AVAILABLE RECORDS:
====
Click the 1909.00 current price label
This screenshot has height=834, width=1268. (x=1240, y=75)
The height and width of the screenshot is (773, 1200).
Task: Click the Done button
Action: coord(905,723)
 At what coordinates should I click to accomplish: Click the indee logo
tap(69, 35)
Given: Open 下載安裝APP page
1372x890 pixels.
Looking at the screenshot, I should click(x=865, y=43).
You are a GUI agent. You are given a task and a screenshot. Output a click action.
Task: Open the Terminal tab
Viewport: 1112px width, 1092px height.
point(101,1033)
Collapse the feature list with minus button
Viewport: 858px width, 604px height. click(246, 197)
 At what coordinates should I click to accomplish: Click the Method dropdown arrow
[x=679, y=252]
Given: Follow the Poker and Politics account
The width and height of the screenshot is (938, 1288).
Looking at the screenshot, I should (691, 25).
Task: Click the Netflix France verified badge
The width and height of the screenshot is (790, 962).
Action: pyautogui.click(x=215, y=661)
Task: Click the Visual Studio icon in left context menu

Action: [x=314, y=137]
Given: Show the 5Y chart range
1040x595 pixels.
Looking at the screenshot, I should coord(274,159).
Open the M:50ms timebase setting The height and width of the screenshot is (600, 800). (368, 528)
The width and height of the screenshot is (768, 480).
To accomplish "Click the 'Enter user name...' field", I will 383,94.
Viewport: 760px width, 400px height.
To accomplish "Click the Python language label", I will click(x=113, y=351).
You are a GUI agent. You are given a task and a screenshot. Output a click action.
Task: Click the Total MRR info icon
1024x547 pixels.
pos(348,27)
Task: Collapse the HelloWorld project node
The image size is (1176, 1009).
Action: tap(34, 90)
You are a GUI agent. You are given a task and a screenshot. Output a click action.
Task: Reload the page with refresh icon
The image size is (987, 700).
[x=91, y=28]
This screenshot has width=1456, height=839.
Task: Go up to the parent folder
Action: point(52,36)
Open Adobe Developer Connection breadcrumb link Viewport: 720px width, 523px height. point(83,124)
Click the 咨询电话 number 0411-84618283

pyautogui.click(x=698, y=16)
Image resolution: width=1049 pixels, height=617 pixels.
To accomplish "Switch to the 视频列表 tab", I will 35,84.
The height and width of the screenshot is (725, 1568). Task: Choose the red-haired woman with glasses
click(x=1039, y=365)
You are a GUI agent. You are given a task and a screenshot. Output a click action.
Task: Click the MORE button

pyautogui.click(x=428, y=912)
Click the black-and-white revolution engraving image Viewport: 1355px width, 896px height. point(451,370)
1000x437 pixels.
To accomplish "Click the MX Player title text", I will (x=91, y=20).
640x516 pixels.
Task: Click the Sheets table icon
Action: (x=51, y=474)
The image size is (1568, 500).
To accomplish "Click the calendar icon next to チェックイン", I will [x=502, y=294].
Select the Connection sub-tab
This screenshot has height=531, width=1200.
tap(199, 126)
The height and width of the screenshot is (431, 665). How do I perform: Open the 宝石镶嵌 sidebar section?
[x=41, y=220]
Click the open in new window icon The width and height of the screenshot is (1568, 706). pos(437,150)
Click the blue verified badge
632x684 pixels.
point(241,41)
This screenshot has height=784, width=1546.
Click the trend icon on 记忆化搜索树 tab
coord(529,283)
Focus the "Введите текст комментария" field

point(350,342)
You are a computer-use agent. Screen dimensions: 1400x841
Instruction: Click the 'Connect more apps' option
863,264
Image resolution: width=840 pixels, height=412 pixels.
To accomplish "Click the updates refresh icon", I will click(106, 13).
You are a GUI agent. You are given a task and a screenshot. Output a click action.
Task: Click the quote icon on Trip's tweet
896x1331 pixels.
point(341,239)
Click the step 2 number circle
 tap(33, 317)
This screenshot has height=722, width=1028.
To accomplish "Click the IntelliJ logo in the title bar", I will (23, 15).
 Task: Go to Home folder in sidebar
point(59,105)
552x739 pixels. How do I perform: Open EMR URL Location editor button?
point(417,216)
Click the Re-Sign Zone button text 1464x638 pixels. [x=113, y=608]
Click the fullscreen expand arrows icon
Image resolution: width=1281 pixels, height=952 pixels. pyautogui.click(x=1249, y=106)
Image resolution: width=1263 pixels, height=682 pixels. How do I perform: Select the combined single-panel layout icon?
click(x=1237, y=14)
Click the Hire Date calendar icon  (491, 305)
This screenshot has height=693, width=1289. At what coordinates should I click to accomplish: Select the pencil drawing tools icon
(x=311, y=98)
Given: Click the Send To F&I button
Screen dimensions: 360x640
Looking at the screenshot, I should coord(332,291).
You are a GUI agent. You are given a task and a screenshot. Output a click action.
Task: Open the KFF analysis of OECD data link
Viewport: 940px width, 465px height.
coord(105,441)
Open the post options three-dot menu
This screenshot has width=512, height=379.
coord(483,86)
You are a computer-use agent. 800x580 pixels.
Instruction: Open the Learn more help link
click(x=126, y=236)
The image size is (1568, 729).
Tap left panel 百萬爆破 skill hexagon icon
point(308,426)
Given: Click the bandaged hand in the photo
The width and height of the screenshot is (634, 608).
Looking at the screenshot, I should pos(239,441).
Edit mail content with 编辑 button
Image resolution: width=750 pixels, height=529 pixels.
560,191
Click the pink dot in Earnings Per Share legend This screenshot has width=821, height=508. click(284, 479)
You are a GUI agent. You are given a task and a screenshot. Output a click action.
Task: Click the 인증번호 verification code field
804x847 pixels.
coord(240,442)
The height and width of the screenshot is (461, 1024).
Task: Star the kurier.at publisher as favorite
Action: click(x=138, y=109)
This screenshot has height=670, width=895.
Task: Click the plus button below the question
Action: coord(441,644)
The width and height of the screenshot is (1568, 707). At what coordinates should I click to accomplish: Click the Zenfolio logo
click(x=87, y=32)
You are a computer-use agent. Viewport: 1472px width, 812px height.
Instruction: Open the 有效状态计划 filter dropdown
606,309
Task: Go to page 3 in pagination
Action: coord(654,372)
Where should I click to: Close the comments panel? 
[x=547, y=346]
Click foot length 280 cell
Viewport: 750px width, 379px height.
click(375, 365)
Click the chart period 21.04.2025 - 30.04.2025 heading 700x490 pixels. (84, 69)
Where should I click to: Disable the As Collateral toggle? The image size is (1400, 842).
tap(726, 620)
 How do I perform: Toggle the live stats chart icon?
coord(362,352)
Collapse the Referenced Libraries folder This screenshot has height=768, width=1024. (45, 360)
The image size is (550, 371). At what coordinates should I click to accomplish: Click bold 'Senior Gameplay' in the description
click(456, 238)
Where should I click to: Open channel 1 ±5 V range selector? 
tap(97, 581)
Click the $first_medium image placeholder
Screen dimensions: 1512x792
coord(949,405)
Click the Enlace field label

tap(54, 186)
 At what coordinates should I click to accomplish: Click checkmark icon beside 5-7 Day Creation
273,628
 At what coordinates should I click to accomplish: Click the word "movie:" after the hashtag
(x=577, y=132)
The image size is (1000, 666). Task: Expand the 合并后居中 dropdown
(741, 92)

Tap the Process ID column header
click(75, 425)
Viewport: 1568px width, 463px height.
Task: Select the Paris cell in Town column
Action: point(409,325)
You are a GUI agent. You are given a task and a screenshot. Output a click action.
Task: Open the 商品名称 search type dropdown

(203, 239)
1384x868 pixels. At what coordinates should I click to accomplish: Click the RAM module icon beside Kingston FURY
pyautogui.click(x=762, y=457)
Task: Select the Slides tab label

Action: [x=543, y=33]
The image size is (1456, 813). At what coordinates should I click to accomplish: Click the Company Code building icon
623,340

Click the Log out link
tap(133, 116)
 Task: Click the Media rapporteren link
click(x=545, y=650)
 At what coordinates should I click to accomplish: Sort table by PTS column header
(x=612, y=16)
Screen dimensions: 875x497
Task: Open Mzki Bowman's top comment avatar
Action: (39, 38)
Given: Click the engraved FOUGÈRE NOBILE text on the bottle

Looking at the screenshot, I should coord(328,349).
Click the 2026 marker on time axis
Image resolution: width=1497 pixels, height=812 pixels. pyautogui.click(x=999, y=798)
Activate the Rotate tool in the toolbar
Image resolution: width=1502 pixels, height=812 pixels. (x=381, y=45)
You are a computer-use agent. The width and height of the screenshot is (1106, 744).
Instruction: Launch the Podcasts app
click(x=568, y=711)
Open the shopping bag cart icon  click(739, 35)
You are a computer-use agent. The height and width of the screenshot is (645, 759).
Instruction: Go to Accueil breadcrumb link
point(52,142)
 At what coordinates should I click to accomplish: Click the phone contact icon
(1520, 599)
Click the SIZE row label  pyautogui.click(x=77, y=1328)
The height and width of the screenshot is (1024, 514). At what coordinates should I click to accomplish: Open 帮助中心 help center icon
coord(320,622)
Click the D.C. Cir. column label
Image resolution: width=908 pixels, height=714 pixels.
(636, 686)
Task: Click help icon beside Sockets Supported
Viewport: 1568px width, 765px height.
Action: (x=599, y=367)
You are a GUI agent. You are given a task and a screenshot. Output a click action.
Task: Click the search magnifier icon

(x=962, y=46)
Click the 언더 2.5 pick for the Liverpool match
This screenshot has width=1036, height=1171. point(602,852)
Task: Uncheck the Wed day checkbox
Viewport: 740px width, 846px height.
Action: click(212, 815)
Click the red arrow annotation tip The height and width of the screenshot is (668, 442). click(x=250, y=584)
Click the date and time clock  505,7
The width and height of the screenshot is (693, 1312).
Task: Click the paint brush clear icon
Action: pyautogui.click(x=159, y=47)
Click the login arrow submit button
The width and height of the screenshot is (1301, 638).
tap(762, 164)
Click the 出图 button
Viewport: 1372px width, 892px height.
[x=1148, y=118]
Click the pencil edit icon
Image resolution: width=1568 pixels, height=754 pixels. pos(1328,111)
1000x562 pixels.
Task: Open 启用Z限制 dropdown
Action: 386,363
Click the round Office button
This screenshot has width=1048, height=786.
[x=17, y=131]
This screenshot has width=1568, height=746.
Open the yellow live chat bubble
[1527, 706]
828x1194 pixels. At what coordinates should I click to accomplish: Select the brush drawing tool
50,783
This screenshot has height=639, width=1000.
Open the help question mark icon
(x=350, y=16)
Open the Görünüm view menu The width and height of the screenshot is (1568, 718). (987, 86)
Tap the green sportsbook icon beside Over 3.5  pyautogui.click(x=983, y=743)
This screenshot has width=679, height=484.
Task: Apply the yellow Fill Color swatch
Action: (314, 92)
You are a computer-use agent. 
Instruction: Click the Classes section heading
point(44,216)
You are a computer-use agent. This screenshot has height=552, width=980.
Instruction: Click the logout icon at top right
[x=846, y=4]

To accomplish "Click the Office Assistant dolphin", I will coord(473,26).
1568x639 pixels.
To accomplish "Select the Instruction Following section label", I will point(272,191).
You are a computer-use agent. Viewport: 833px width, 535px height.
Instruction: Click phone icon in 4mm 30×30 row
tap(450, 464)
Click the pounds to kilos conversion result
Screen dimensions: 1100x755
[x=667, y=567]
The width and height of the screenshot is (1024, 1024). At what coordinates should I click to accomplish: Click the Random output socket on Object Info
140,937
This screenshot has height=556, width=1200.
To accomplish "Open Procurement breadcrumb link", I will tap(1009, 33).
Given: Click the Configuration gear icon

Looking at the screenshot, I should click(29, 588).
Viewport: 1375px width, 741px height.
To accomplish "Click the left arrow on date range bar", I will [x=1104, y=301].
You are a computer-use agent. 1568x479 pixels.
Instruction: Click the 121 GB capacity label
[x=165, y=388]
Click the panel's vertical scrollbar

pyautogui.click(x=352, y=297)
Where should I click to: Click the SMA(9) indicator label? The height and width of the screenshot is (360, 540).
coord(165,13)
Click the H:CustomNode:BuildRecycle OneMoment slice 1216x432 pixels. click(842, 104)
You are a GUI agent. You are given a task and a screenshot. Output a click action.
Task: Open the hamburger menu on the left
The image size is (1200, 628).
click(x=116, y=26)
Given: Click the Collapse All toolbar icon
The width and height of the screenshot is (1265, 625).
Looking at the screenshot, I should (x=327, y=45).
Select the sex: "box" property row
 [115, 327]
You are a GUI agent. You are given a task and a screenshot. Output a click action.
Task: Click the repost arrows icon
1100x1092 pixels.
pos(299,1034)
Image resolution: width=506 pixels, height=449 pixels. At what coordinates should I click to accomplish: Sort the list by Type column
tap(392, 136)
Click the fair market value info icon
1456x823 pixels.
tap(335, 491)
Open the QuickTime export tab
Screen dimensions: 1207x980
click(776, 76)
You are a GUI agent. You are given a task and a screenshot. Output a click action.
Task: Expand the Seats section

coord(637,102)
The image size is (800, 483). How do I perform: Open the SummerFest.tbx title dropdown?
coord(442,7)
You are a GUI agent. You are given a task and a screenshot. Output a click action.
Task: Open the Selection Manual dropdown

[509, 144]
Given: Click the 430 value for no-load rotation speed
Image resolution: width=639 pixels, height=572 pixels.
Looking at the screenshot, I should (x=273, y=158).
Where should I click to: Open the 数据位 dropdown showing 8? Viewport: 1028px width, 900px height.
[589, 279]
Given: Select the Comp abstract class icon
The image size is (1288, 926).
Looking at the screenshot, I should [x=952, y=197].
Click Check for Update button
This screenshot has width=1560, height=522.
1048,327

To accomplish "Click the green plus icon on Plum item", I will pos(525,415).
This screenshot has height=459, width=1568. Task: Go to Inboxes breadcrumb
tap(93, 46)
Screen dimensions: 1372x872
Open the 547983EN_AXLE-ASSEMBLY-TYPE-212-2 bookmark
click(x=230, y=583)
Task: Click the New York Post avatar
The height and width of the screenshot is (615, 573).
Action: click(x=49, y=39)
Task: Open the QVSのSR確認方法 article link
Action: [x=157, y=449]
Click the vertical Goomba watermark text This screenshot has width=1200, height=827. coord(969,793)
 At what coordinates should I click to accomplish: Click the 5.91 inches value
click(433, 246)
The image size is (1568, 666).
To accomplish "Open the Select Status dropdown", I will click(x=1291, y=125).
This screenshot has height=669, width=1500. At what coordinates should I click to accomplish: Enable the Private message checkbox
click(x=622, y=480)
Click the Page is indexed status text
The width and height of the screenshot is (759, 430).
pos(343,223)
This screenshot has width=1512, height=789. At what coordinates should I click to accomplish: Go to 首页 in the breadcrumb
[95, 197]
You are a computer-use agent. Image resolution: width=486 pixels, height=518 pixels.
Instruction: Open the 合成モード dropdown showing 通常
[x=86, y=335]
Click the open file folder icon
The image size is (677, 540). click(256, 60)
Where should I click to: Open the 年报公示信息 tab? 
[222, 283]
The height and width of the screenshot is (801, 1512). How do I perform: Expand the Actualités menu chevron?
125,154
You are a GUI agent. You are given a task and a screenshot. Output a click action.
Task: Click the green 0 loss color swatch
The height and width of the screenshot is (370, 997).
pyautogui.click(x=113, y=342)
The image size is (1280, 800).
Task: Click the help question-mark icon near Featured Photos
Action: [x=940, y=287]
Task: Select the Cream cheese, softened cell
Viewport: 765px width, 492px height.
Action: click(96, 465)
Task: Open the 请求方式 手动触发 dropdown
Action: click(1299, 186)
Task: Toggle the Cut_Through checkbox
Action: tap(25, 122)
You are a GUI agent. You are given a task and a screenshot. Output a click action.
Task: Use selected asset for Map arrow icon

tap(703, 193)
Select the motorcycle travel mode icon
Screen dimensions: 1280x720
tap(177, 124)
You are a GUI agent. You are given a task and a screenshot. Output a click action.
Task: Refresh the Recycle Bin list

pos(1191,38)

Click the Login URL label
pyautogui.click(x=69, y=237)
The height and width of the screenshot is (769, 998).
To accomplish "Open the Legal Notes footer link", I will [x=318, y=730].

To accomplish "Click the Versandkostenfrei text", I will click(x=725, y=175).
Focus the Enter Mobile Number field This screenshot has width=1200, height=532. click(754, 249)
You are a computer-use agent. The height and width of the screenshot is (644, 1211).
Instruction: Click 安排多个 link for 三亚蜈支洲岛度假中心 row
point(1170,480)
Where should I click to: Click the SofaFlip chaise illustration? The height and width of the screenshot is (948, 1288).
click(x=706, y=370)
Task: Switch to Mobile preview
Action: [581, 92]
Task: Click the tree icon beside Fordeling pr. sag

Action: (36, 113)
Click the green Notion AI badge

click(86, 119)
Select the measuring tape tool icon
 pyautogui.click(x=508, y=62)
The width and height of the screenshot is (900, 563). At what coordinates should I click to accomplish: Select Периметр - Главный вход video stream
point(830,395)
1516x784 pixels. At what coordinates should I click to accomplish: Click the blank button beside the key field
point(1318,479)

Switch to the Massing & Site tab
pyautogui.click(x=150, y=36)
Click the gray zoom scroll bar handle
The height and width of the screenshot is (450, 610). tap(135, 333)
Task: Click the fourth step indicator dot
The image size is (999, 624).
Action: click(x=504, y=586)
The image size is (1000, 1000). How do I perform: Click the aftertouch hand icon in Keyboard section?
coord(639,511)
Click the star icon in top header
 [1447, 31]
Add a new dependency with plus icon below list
====
WORK REQUIRED:
Among the records above, find the lines where the word "verified" appears and copy them.

WRITTEN RESPONSE:
Task: Click the Netflix France verified badge
Click the blue verified badge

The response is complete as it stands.